# AVAILABLE DATA:
■ ■ ■ ■
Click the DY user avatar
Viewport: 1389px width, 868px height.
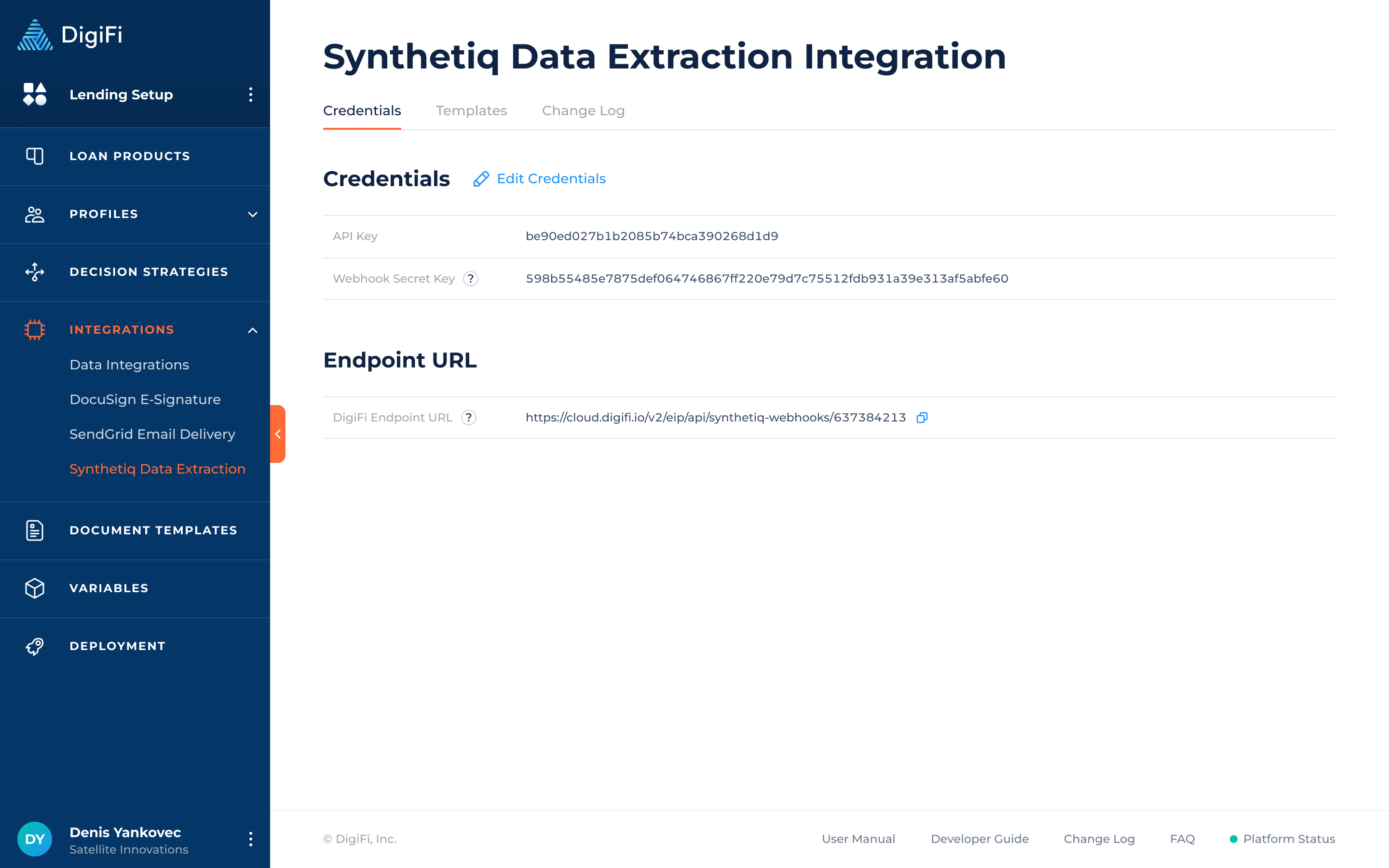click(x=34, y=839)
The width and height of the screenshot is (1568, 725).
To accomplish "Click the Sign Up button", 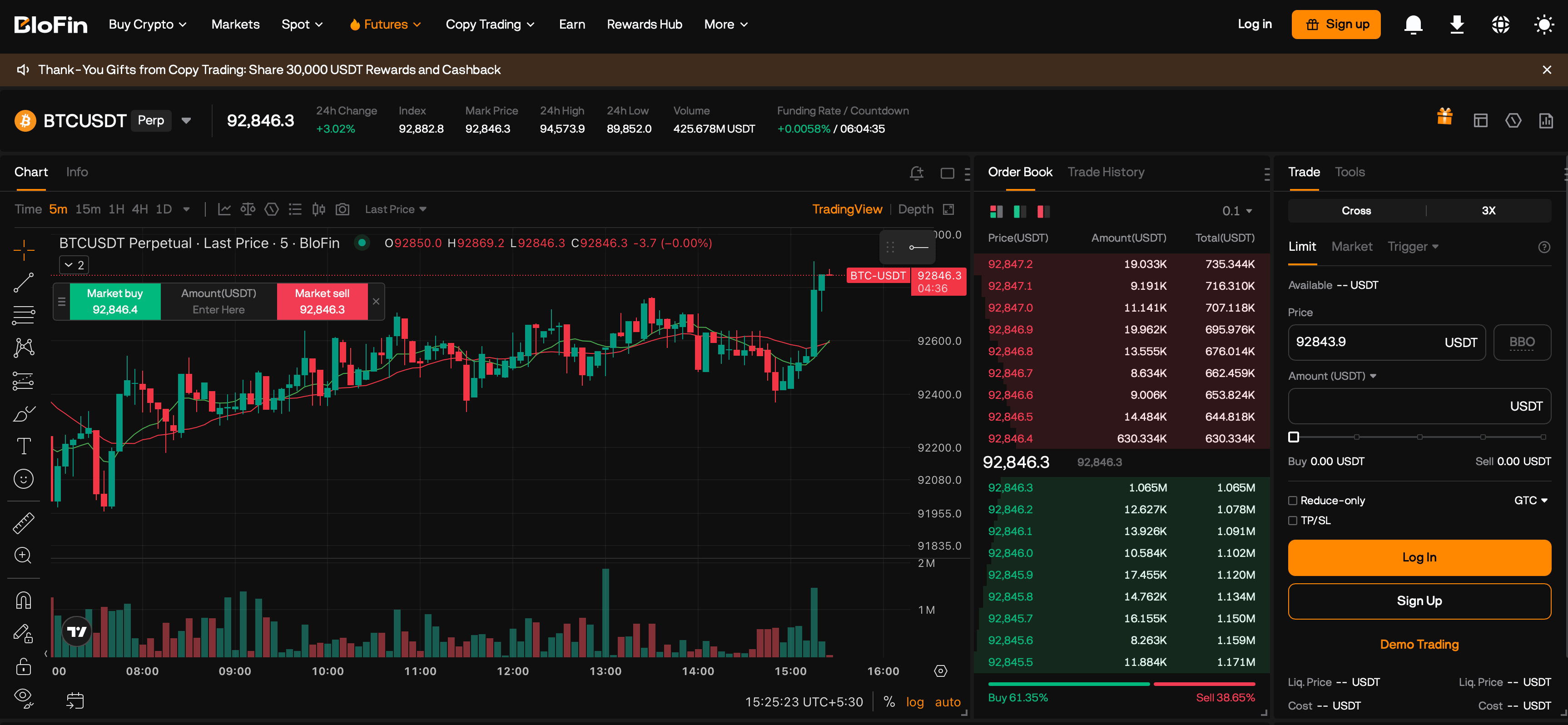I will click(x=1419, y=601).
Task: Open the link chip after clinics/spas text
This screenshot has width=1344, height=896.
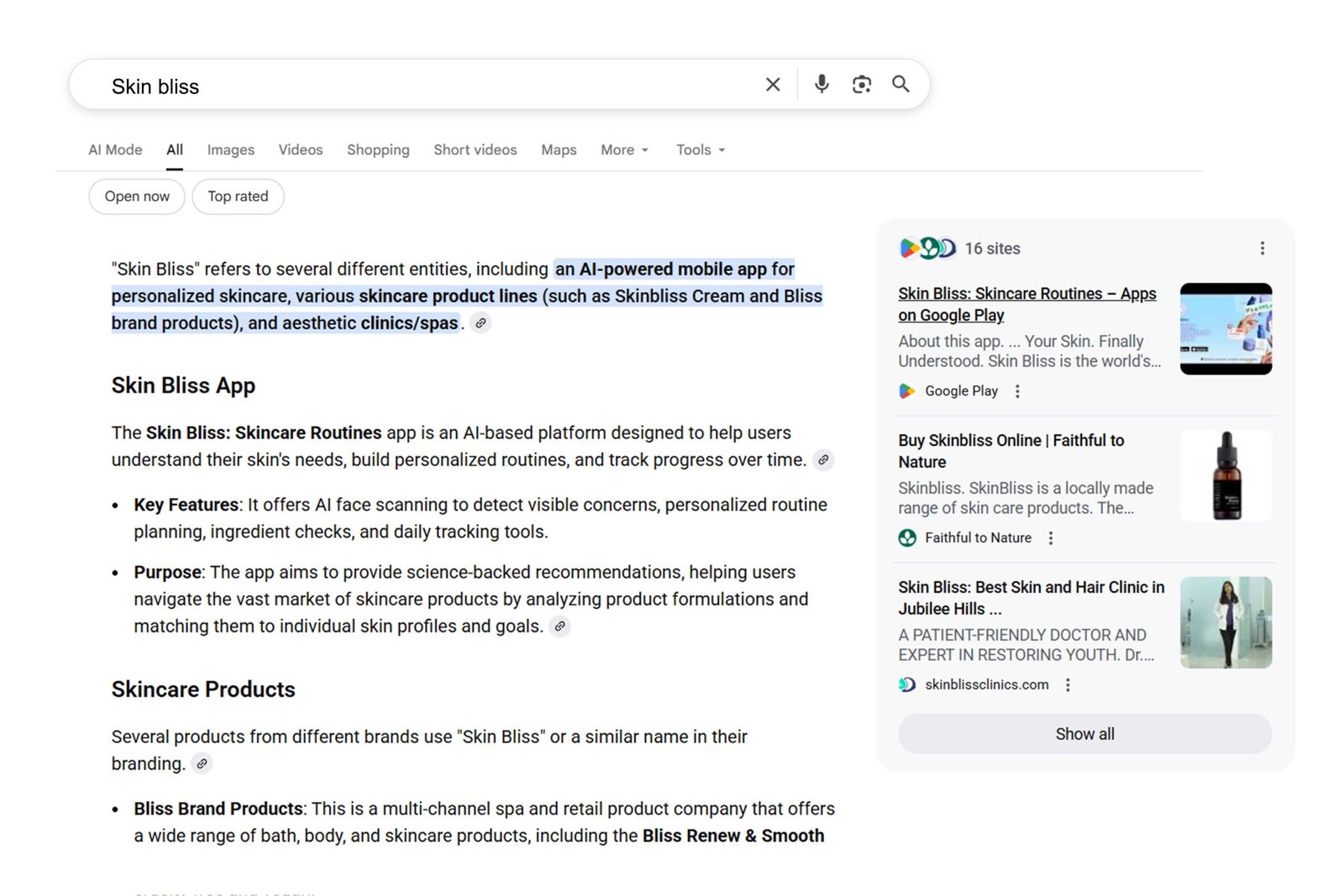Action: point(480,323)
■ ■ ■ ■
# EXERCISE REQUIREMENTS:
Beginning with the line in which "Task: Open the" appears, repeat exactly each line down to the close of the material, leaving every picture out.

# ANSWER AREA:
Task: Open the link chip after clinics/spas text
This screenshot has width=1344, height=896.
Action: point(480,323)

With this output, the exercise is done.